Curiosity is about exploration and discovery; it creates energy, possibilities, and movement.
It also allows us to create relationships, and to grow more deeply and delightfully connected with one another. It allows us to play – and excellence in work can be like play for adults.
In my work as a Marriage and Family Therapist, Life Coach, and Business Consultant, I would be utterly useless without curiosity as a central deliberate practice.
I need to get to know, before I do anything else, who this other person is - or who these people are if it’s a couple or a work team.
I need to be keenly interested in knowing and understanding them, their circumstances, and what their goals and challenges and strengths are. That’s all about curiosity.
Think of your own work, your own family, your own friendships.
With those with whom you enjoy a good relationship, I would bet that you also are curious about who they are as people.

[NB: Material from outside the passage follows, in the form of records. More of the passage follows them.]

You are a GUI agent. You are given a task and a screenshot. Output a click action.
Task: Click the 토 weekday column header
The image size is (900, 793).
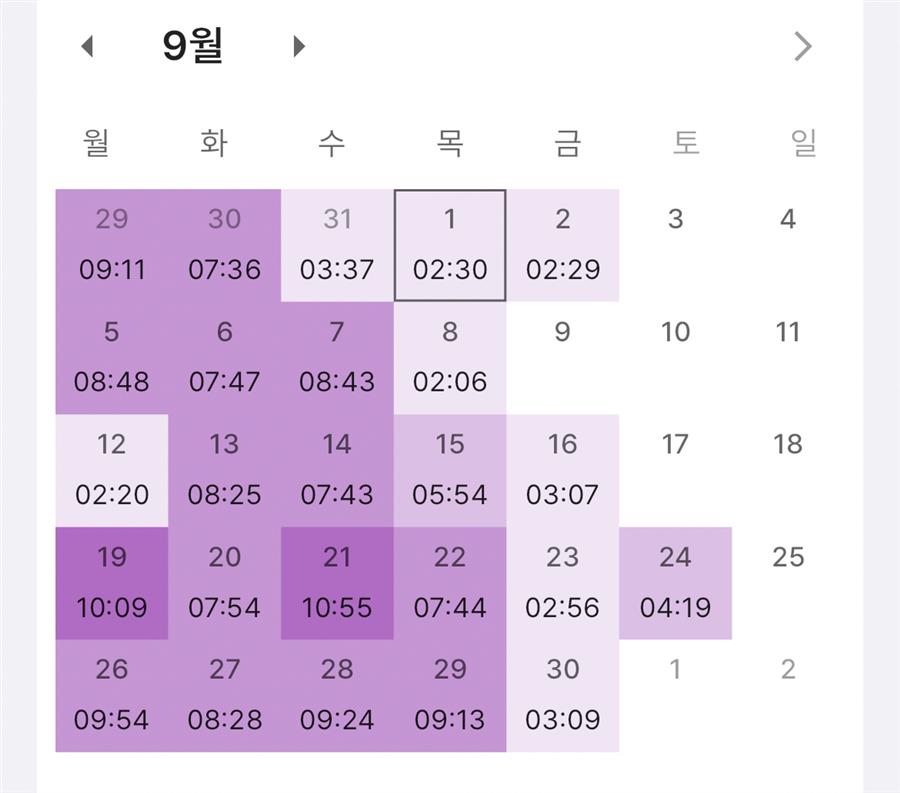pyautogui.click(x=685, y=143)
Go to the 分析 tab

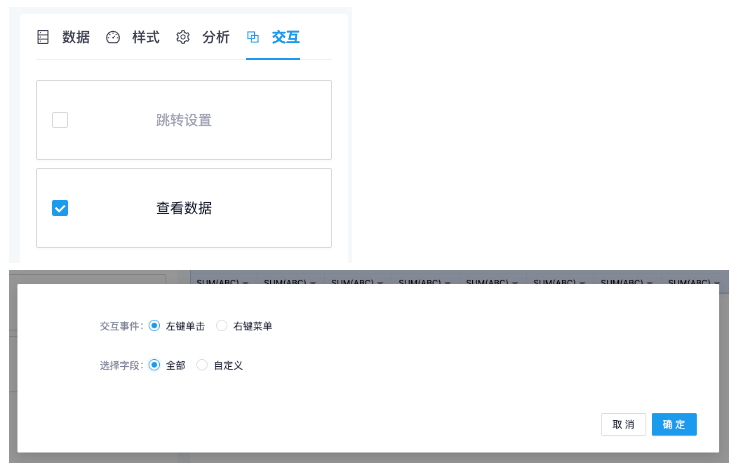(216, 37)
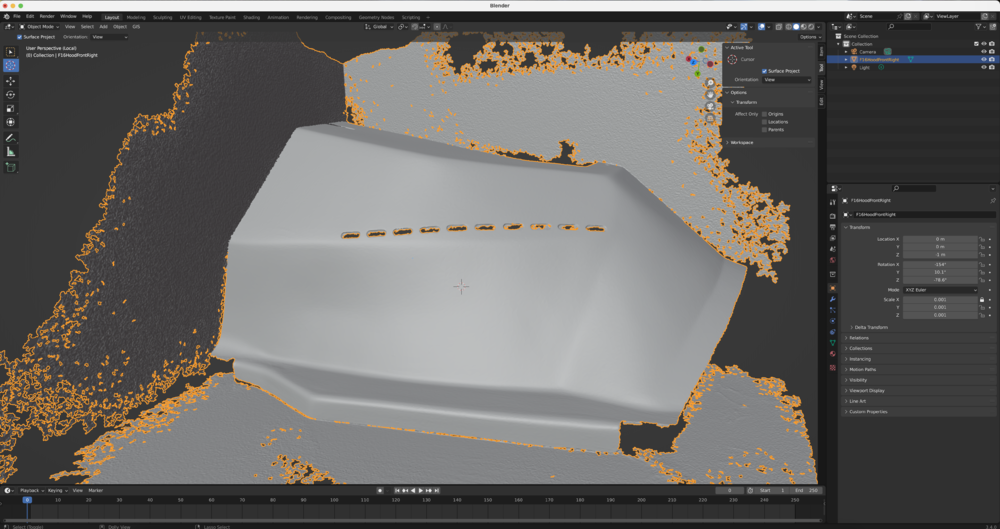Click the viewport zoom magnifier gizmo
The width and height of the screenshot is (1000, 529).
tap(710, 83)
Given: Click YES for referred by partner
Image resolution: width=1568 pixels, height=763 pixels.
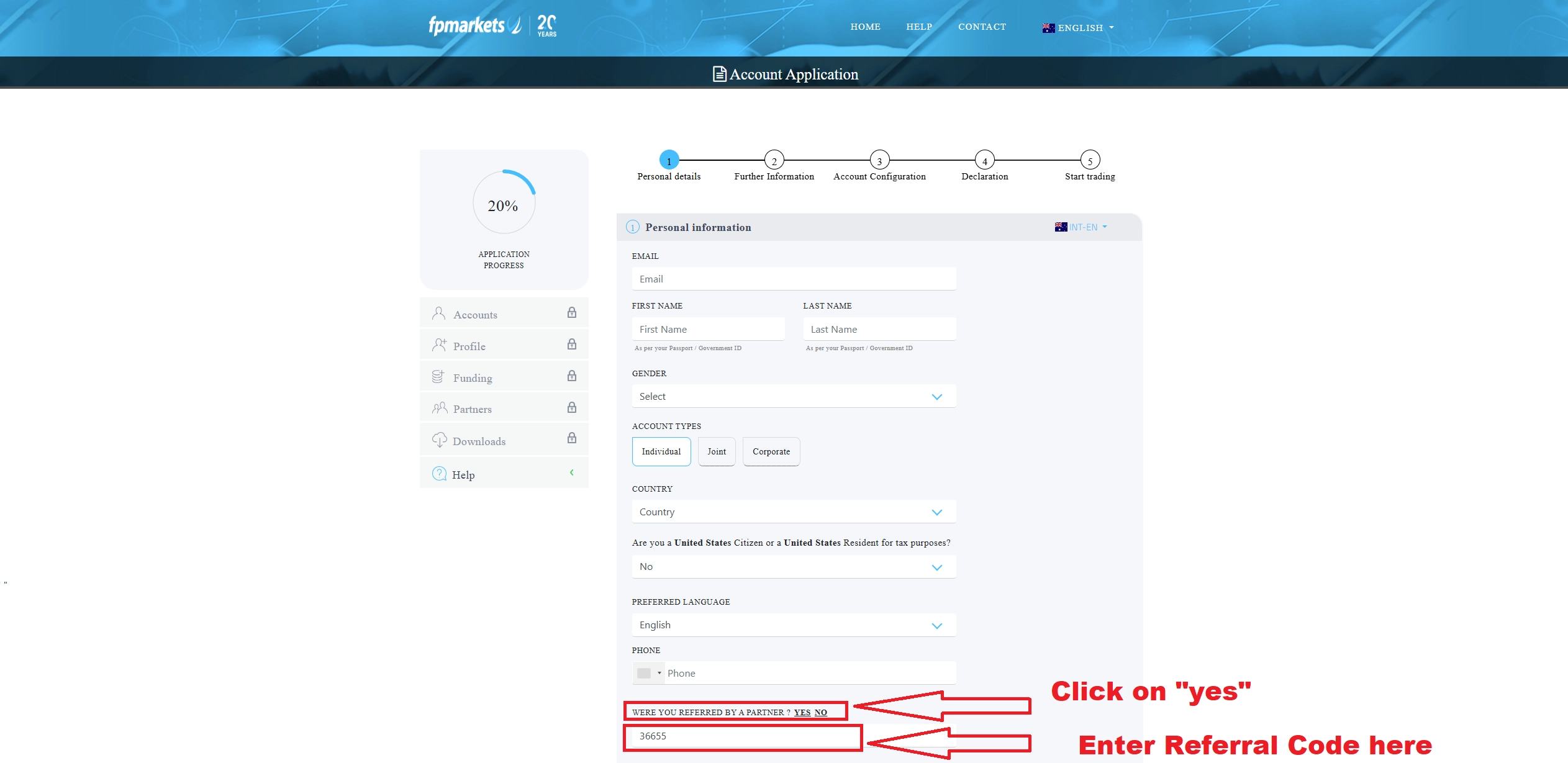Looking at the screenshot, I should click(x=802, y=712).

On the other hand, if there are people from whom you feel more distant or critical, you might find that bringing more curiosity about their internal worlds can bring fresh energy and interest – and perhaps greater compassion as well.
In our work, our success and prospects grow with curiosity.
The antithesis of curiosity is a sense of or desire for certainty.
Curiosity is a quality that allows us to deliberately expand our awareness, to explore and search for possibilities.
In contrast, when we look for certainty, we’re looking to end the search, and bring the exploration to a close.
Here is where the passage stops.